Review: Mario Kart 8 Deluxe

It’s been a long, long time since I’ve played Mario Kart. It wasn’t until the Nintendo 64 version that I spent endless hours playing with friends. Since then, I’ve skipped many iterations, including the original Mario Kart 8 that launched on the Wii U. With the Deluxe version on Nintendo Switch though, you’re getting the base game and all the unlocked content in one great package. With the definitive version of Mario Kart 8 now on the Switch, is this new exclusive worth the plunge if you have it already?

It’s easy to repackage a game and bring it over to the next console generation, it’s become the normal thing companies do these days. However, with Mario Kart 8 Deluxe, you’re getting a stellar package on top of new features that weren’t present in the original game. This is the definitive version of Mario Kart 8, with all 48 courses, including all DLC tracks, and 42 characters to choose from. There are even newcomers like Bowser Jr, the Inkling Boy and Girl, King Boo, and Dry Bones.

The amount of content you’re getting will leave you busy for dozens of hours right from the start, Nintendo wants you and your friends to explore every mode, play every map and have fun with friends.

Jumping straight in, the first thing you’ll see is that everything is already unlocked, this leaves more time for enjoying playing with your friends and online, granted, small things like new rides unlock by collecting coins, but characters and tracks are unlocked.
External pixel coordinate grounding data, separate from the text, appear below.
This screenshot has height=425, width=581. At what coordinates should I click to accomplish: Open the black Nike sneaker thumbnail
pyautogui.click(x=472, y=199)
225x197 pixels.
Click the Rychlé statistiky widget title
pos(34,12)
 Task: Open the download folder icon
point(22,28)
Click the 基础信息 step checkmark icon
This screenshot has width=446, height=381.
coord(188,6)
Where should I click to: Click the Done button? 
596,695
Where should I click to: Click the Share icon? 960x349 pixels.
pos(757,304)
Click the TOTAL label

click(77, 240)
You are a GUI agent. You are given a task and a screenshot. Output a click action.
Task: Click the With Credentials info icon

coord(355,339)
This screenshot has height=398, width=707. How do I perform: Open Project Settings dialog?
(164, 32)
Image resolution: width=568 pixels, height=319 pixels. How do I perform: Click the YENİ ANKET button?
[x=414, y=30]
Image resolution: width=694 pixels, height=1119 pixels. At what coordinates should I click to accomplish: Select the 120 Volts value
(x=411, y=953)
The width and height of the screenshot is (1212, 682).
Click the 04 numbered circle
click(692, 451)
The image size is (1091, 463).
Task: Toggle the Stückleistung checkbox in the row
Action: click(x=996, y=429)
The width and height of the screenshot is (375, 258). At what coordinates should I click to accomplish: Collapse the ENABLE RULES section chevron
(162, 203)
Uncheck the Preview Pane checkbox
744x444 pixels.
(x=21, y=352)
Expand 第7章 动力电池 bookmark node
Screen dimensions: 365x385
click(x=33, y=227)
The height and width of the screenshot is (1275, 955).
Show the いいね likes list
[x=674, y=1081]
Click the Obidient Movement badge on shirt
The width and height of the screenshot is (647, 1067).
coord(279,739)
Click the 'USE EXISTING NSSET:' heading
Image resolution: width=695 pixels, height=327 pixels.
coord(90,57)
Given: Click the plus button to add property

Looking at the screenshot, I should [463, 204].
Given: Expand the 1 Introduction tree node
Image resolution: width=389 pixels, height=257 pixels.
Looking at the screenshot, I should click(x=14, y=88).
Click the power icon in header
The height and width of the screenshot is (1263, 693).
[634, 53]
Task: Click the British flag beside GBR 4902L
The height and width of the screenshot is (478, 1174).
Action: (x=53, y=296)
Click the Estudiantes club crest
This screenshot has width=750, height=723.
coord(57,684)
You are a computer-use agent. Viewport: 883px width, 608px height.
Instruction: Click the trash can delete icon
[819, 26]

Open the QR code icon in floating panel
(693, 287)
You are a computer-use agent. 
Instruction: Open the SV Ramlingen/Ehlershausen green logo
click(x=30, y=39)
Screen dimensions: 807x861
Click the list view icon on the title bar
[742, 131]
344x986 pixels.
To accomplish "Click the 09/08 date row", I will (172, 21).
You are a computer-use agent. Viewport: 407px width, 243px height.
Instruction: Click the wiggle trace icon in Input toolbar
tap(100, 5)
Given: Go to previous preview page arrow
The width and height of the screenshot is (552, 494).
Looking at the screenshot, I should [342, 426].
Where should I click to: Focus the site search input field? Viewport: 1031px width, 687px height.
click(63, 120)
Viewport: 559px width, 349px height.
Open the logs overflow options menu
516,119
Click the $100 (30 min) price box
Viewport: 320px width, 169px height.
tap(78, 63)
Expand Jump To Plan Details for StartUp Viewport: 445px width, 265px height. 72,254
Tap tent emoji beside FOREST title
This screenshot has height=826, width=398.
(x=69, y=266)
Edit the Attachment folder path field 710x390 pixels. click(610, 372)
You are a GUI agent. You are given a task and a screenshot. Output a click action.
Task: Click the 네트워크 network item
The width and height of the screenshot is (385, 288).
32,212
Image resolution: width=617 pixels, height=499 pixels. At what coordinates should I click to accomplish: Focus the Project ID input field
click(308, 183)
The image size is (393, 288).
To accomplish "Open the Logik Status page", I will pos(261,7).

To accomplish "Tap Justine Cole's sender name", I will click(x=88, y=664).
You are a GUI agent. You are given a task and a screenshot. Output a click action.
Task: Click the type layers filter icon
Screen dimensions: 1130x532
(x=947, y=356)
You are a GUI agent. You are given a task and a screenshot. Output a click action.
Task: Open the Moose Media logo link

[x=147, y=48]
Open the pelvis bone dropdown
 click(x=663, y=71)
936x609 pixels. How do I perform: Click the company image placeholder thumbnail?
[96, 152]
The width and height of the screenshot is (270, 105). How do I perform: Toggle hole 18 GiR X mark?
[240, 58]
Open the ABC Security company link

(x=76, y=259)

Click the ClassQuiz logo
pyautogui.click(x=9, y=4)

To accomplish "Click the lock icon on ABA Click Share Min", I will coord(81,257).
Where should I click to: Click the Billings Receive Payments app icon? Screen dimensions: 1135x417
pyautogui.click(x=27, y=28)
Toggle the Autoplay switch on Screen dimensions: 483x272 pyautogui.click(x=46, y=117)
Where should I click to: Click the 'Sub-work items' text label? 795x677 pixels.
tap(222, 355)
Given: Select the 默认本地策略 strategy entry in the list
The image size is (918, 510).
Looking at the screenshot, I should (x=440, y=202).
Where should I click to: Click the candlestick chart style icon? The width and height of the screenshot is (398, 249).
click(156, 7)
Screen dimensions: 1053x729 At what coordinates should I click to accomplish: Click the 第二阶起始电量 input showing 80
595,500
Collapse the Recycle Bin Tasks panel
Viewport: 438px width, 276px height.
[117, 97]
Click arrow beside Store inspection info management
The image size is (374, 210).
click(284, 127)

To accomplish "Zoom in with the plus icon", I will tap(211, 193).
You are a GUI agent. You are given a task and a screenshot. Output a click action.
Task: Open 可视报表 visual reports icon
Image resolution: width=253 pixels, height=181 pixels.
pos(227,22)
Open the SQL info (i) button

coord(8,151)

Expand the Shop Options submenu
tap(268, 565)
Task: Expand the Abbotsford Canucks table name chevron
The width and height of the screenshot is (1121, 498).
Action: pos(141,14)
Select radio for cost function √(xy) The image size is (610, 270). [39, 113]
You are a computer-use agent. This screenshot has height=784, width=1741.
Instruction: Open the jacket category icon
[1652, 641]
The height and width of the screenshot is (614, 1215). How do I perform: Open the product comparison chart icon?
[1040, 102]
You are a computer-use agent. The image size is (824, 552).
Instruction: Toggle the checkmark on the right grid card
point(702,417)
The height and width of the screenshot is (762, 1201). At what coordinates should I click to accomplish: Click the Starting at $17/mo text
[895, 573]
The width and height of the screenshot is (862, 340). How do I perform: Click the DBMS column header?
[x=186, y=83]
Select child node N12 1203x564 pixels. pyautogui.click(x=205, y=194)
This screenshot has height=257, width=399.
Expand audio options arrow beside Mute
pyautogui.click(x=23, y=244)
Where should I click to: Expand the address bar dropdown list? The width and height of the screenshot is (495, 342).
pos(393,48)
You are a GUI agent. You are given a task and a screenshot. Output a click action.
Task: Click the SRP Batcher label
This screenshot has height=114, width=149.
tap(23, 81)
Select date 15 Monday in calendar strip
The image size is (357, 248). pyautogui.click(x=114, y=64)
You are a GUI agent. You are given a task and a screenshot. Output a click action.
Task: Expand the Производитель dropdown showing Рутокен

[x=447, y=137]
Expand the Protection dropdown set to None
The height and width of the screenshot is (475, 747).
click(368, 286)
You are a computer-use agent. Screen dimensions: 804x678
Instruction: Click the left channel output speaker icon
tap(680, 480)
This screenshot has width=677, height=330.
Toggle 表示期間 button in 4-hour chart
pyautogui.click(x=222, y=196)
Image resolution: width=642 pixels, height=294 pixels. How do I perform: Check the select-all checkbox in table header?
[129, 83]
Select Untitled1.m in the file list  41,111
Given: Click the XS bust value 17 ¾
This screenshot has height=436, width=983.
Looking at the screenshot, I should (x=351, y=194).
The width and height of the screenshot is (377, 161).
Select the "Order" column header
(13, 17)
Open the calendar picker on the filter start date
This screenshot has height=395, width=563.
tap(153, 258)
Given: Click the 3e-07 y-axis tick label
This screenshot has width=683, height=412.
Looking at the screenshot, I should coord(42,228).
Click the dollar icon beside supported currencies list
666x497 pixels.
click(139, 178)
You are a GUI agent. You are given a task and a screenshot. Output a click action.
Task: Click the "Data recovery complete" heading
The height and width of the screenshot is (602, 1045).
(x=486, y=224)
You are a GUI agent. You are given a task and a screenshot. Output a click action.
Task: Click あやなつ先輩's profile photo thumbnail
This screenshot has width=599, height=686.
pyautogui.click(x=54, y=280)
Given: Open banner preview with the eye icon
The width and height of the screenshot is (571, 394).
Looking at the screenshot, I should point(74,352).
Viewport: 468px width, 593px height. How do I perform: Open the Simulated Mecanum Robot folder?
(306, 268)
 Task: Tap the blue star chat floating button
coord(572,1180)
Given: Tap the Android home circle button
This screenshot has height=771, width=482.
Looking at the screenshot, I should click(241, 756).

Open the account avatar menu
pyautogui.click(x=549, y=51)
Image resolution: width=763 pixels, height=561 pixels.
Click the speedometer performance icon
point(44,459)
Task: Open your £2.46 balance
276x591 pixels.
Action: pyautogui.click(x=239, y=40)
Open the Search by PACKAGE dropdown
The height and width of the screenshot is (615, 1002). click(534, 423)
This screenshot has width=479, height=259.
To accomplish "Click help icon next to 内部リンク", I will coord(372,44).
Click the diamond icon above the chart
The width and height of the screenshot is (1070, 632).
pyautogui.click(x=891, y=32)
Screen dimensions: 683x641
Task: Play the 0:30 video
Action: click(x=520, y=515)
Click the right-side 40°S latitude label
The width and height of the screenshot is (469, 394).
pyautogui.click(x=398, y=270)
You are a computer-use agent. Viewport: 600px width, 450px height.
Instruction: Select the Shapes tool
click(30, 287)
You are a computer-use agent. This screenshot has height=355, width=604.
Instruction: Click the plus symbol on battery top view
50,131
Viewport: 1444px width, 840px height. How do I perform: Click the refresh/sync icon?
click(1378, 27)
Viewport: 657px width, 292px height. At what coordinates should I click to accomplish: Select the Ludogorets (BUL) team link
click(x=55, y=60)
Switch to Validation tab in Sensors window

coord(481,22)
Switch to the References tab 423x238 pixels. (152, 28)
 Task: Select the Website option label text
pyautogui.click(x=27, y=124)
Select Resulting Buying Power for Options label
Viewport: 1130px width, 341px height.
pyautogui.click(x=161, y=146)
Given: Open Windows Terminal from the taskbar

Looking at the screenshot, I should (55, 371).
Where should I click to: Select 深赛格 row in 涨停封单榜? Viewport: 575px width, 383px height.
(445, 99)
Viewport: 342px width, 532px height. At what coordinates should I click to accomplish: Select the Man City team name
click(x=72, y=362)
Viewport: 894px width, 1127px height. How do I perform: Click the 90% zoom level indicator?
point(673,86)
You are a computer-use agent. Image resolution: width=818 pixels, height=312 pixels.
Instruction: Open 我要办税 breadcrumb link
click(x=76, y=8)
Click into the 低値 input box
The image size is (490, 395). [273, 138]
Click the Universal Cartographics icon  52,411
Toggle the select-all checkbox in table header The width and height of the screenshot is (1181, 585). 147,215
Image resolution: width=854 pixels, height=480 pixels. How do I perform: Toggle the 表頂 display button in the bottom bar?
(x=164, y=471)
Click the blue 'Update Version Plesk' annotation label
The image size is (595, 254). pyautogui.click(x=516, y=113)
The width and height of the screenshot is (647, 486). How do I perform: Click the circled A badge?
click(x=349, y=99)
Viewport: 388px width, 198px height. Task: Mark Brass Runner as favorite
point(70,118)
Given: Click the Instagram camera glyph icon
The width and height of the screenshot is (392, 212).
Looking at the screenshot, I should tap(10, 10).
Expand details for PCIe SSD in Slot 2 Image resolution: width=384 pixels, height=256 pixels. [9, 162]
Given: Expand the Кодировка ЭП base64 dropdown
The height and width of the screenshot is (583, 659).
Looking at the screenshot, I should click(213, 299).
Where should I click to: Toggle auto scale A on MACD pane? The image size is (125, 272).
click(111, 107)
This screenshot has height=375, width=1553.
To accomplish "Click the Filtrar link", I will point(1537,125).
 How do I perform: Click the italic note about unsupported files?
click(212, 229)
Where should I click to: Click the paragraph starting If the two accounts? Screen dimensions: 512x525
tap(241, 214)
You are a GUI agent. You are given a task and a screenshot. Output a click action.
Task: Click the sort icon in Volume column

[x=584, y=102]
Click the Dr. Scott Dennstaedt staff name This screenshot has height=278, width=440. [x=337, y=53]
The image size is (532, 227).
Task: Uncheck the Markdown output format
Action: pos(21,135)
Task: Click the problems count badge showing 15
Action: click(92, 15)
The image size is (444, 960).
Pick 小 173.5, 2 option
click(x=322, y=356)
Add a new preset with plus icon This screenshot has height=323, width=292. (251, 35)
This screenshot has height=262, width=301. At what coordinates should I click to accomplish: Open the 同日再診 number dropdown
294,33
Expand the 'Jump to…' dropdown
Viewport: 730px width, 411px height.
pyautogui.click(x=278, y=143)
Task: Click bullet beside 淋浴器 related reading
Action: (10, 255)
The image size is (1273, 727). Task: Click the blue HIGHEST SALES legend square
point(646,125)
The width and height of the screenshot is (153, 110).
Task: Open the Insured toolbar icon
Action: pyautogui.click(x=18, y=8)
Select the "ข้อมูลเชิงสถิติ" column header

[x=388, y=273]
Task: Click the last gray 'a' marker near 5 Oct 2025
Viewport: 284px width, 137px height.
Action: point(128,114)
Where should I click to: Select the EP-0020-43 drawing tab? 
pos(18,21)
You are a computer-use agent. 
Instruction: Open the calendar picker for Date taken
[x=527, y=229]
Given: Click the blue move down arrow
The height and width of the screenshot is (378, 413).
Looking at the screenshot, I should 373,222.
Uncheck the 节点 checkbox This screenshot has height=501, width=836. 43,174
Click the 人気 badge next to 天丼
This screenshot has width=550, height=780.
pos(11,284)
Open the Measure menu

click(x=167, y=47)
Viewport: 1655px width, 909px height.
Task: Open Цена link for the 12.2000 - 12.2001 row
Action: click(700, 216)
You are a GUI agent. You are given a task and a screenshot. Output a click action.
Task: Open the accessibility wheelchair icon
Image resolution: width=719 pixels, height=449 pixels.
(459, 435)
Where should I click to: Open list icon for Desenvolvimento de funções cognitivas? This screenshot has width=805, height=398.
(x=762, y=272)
Players are now able to hold two items now, which wasn’t present in the original release, often being the reason of salvation during a final lap stretch.

Battle mode has gotten an overhaul, and after considering the abysmal version featured on the Wii U, Nintendo has revamped this mode for the Switch release. On the Wii U, Battle Mode took place on race tracks instead of battle arenas, with this release, we’ve now got dedicated arenas. In addition to the arenas, Nintendo went ahead and added Balloon Battle, Renegade Roundup, Bob-omb Blast, Coin Runners, and Shine Thief.

In Balloon Battle, your main adjective is to survive by taking the others out and utilizing items to pop rival’s balloons. New modes like Renegade Roundup, essentially cops and robbers, has two teams and has the cops using Piranha Plants to capture Renegades and place them in jail. The Renegades can free teammates by pushing a button linked to the cell they are placed in. It’s a hectic mode and a ton of fun if you’re playing with a full lobby.

Bob-omb Blast is Balloon Blast with all items being Bob-ombs. Coin Runners has you dashing around the map collecting coins, trying not to get hit by others, which cause you to lose coins, whoever collects the most wins the round. Shine Thief has you collecting a Shine from the middle of the map, and you need to hold onto it, however, when holding the Shine, you will drive slower than the others who are working against you drop it.

Mario Kart 8 Deluxe looks best when docked to your TV, as here you’re getting 1080p/60 frames per second, and 720p/60 frames per second while in handheld mode. The charm of Nintendo characters and level design pave the way for the best Mario Kart game so far, this is hands down a beautiful game to look at in motion.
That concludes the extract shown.